What is expected:
Make an exact copy of the records, omitting all images.

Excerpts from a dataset
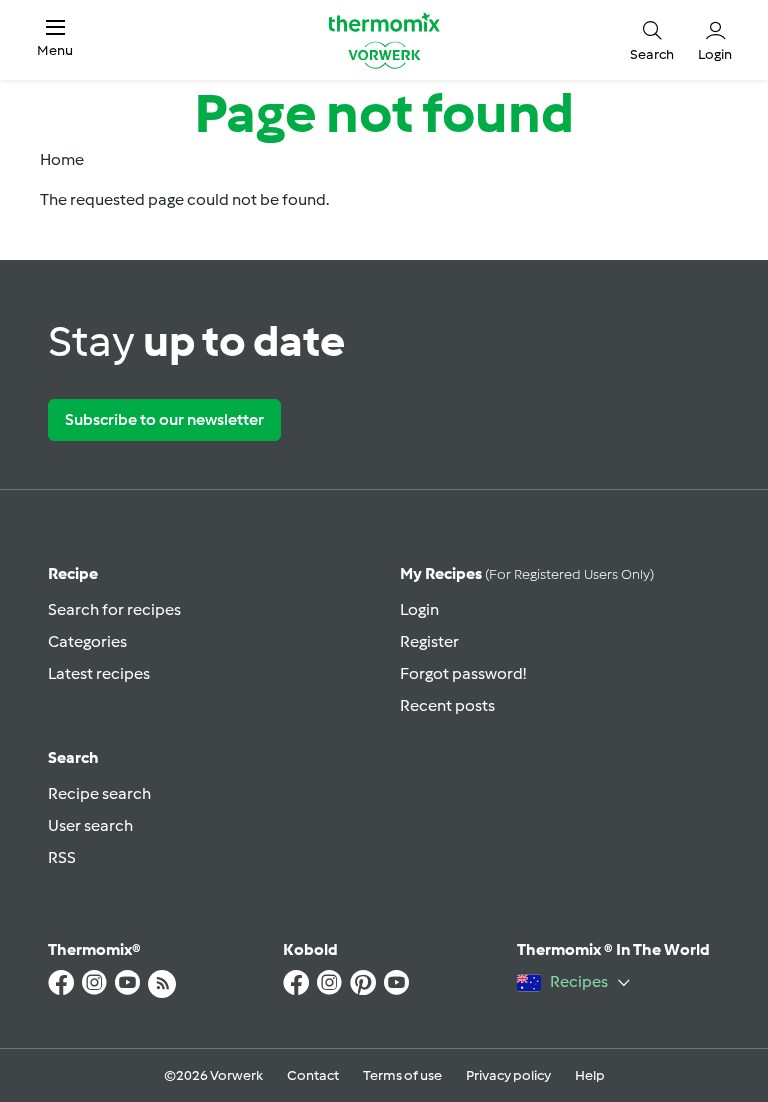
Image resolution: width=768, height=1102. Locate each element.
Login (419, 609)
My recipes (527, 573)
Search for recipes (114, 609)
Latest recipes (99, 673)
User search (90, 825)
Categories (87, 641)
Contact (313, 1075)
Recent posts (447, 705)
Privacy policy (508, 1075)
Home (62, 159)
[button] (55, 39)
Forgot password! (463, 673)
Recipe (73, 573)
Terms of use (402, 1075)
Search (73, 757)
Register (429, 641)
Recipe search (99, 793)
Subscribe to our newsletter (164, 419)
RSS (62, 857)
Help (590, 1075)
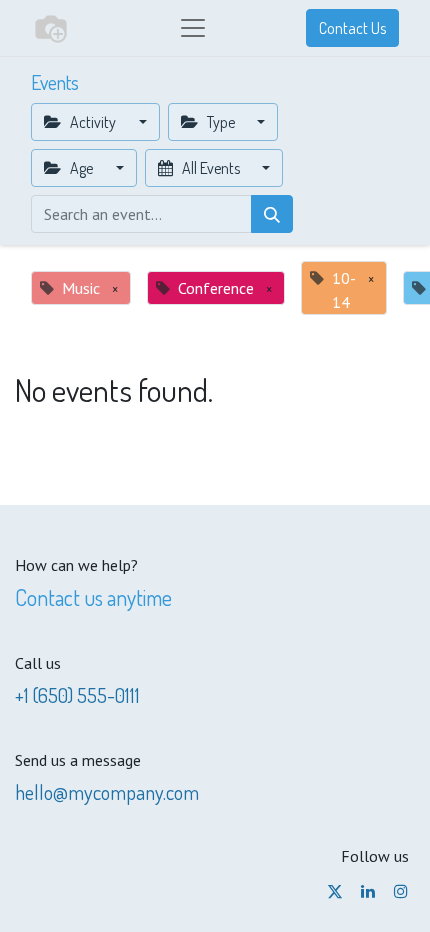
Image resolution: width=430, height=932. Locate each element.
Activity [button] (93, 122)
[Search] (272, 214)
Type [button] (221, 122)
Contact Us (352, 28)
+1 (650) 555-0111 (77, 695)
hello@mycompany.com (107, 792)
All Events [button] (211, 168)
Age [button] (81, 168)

Result of this exercise:
Image resolution: width=768, height=1102. Locate each element.
Login (419, 609)
My recipes (527, 573)
Search for recipes (114, 609)
Latest recipes (99, 673)
User search (90, 825)
Categories (87, 641)
Contact (313, 1075)
Recent posts (447, 705)
Privacy policy (508, 1075)
Home (62, 159)
[button] (55, 39)
Forgot password! (463, 673)
Recipe (73, 573)
Terms of use (402, 1075)
Search (73, 757)
Register (429, 641)
Recipe search (99, 793)
Subscribe to our newsletter (164, 419)
RSS (62, 857)
Help (590, 1075)
Image resolution: width=430, height=932. Locate each element.
Activity [button] (93, 122)
[Search] (272, 214)
Type [button] (221, 122)
Contact Us (352, 28)
+1 (650) 555-0111 (77, 695)
hello@mycompany.com (107, 792)
All Events [button] (211, 168)
Age [button] (81, 168)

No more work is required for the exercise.